One thing that is often overlooked in the frenzy of an internal job change, however, is network security. Frequently the rights and permissions required for the previous job are left assigned after the employee starts their new job. Lax security procedures such as this can potentially lead to troublesome issues, policy breaches, or violations of state or federal laws.
For example, if an employee in a healthcare facility moves from a clinical role to a non-clinical role, they should no longer be permitted to view patient related information. If the employee does access patient related information that is not required as part of their new job, they are in violation of the Health Insurance Portability and Accountability Act (HIPAA) which can lead to stiff penalties and fines for the employee and the organization.
In order to ensure that all employees who work for the organization have the requisite permissions assigned to their user accounts, all positions in the organization should have a documented list of the appropriate permissions that are required for each job title. Although such documentation may take time to develop, it will prove to be a worthwhile investment for the organization. Using these lists will allow the network security staff to quickly determine and assign the appropriate group memberships and permissions for each employee. When employees change jobs within the organization the security staff will be able to easily and accurately change the employee's permissions.

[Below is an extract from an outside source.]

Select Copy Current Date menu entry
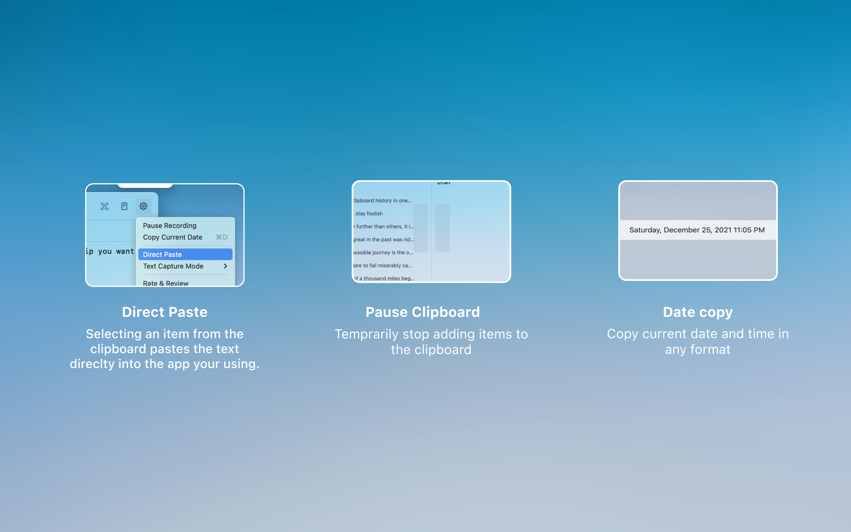This screenshot has width=851, height=532. [172, 237]
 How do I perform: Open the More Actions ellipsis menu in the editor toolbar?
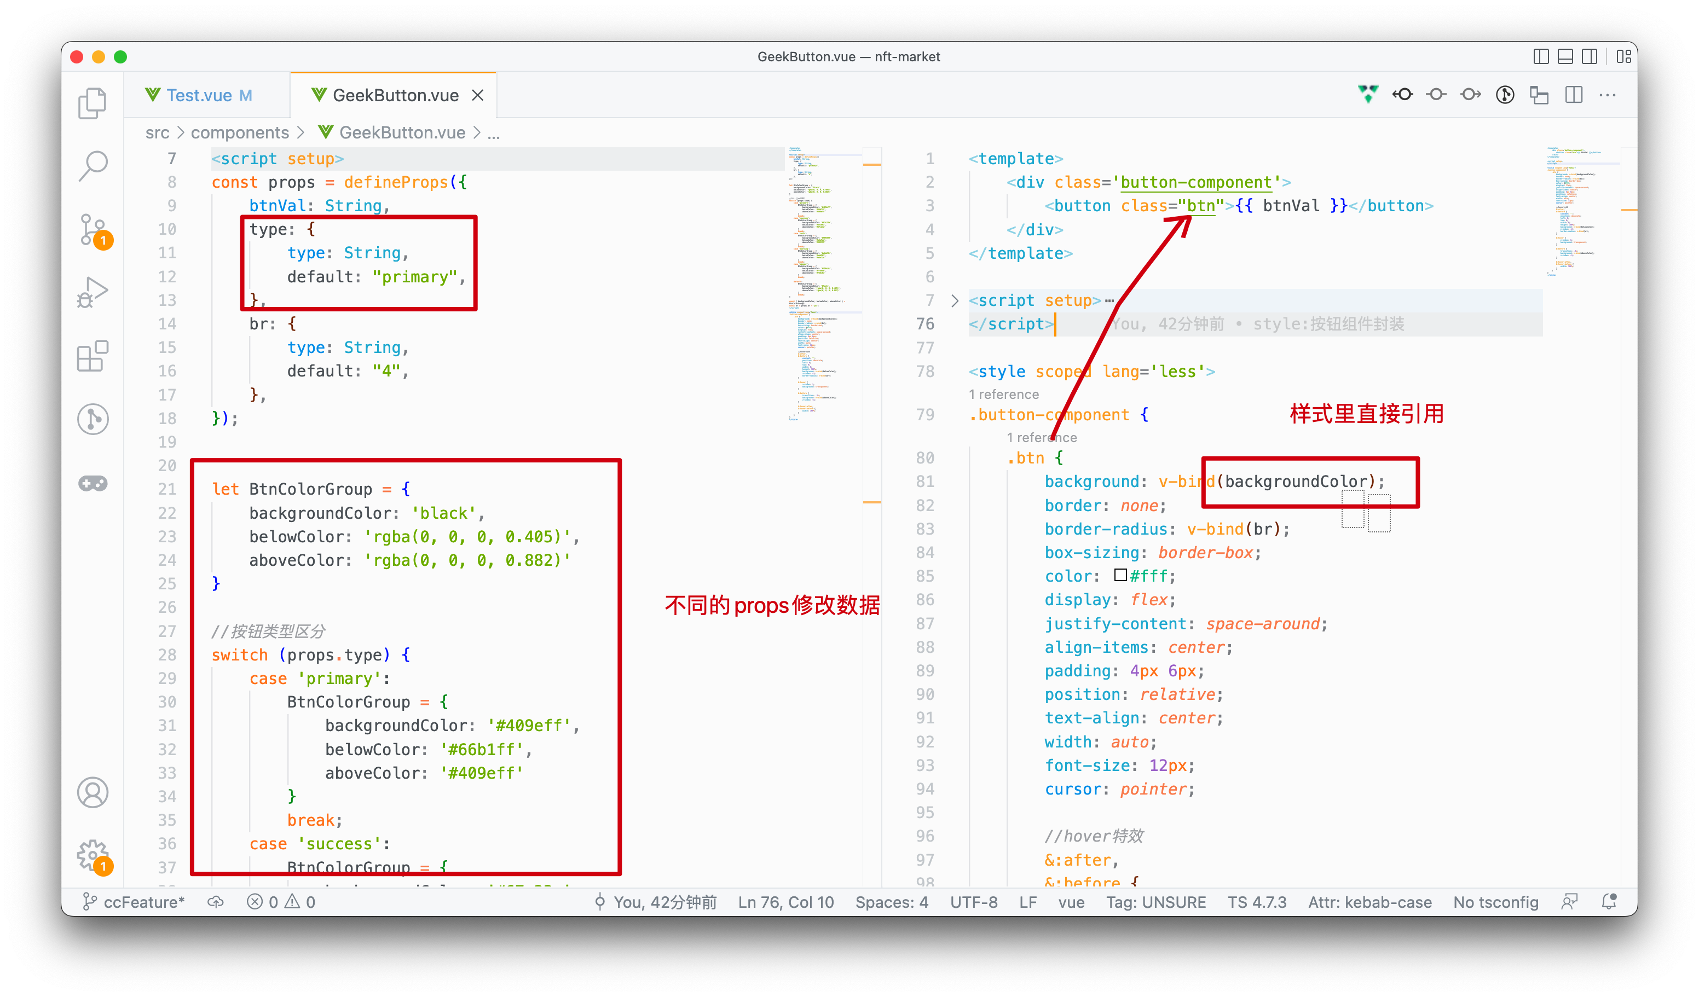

One way to ensure that the network security staff is aware of an employee job change is to require Human Resources to notify the IT department when an employee's job status changes. When the network security staff receives a job change notification they can send the appropriate forms to the employee's new manager to ensure that the employee will have the appropriate rights and permissions on their start date.
In addition to the previous suggestions, the following tips provide a guide for keeping the rights and permissions up-to-date and increasing network security. While these simple steps may not eliminate all of the potential issues, they will help ensure that all employees will have the appropriate rights and permissions to perform their job.
- Remove network access for employees who no longer work for the organization.
- Remove login accounts to systems that the employee should no longer access.
- Change passwords on systems that have generic or group login accounts.
- Remove outdated group assignments, permissions, and rights when employees change jobs within the organization.
- Uninstall all applications that are no longer needed by the employee to save licensing costs.
- Limit the rights to change user permissions to prevent others from modifying permission assignments.
- Perform periodic security reviews in small and medium sized organizations.